Bodyweight and bladder wet weights did not differ significantly between control (body weight: 353.0±12.3 g; bladder wet weight: 0.19±0.03 g) and L-theanine groups (354.0±11.3 g, p=0.70; 0.22±0.04 g, p=1.00, respectively). Mean blood pressure was significantly decreased in the L-theanine group (173.3±4.3 mmHg) compared with controls (159.9±3.3 mmHg, p=0.046). Serum noradrenaline level was significantly lower in the L-theanine group (365.5±31.6 pg/ml) than in controls (246.2±34.3 pg/ml, p=0.04). Cystometrograms showed that micturition interval and mean voided volume were significantly larger in the L-theanine group (7.8 ± 1.7 min and 1.3±0.35 ml, respectively) than in controls (5.6±8.4 min, p=0.002 and 0.96±0.18 ml, p=0.03, respectively). Contractile responses of bladder strips were significantly higher in the L-theanine group than in controls. C/M ratio, indicating the degree of fibrosis, was significantly lower in the L-theanine group than in controls (p=0.02). M/L ratio, indicating vascular resistance, was also significantly decreased in the L-theanine group than in controls (p=0.01). Although expression of HIF-1α did not differ significantly between groups, MDA expression was clearly decreased in the L-theanine group (p=0.03).

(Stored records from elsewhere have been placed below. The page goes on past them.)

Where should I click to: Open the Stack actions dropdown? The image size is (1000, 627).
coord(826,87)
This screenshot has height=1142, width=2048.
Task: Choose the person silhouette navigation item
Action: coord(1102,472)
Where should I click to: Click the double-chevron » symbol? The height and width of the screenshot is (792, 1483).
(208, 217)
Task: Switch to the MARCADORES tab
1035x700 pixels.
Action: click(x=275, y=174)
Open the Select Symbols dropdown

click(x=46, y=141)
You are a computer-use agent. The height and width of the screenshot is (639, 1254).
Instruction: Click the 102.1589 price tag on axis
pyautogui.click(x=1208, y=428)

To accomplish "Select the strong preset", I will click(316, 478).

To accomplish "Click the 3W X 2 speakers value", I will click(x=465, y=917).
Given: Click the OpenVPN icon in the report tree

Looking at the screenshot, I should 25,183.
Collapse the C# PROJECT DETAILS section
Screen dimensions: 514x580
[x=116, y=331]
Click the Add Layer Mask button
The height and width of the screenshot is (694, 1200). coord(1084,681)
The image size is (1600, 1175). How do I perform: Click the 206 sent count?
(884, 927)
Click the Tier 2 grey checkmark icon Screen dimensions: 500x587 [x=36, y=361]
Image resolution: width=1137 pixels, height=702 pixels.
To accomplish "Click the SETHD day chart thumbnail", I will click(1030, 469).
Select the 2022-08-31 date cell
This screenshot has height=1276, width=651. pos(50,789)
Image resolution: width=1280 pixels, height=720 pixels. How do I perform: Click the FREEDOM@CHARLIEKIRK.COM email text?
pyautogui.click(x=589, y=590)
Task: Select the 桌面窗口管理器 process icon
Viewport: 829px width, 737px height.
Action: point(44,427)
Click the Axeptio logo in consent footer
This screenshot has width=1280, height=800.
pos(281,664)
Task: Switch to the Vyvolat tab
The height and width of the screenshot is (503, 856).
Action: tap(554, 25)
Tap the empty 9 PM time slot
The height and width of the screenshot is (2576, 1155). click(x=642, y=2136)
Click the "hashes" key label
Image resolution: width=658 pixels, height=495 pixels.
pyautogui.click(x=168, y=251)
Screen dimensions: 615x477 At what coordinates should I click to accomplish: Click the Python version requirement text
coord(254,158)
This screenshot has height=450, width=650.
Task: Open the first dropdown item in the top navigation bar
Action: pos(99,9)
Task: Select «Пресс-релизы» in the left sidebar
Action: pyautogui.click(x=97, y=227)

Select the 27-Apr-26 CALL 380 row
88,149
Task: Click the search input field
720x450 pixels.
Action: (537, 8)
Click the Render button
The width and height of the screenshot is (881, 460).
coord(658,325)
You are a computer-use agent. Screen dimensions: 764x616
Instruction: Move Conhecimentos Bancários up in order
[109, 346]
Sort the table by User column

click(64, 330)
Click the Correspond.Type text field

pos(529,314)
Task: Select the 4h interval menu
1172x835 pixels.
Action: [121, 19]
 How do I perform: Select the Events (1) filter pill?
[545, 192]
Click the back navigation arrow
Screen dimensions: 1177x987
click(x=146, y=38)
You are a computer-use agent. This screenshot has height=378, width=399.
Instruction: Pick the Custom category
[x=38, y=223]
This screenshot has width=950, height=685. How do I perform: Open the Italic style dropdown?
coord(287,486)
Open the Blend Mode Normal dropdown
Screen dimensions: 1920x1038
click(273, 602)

Our results suggest that ingestion of L-theanine for 6 weeks were effectively preserved lower urinary tract function in SHR. MBP depends on the vascular resistance of small arteries, which are responsible for providing a steady supply of blood to peripheral organs. The decreased MBP, reduced plasma noradrenaline concentrations, and decreased M/L ratio in bladder submucosa suggest that L-theanine suppressed chronic sympathetic hyperactivity and even improved peripheral vascular resistance. The evaluations of oxidative stress markers implied that L-theanine might improve LUTD by inhibiting oxidative stress pathways other than ischemia caused by chronic sympathetic hyperactivity.

L-theanine in Japanese green tea might prevent or ameliorate LUTD caused by chronic sympathetic hyperactivity by inhibiting oxidative stress pathways.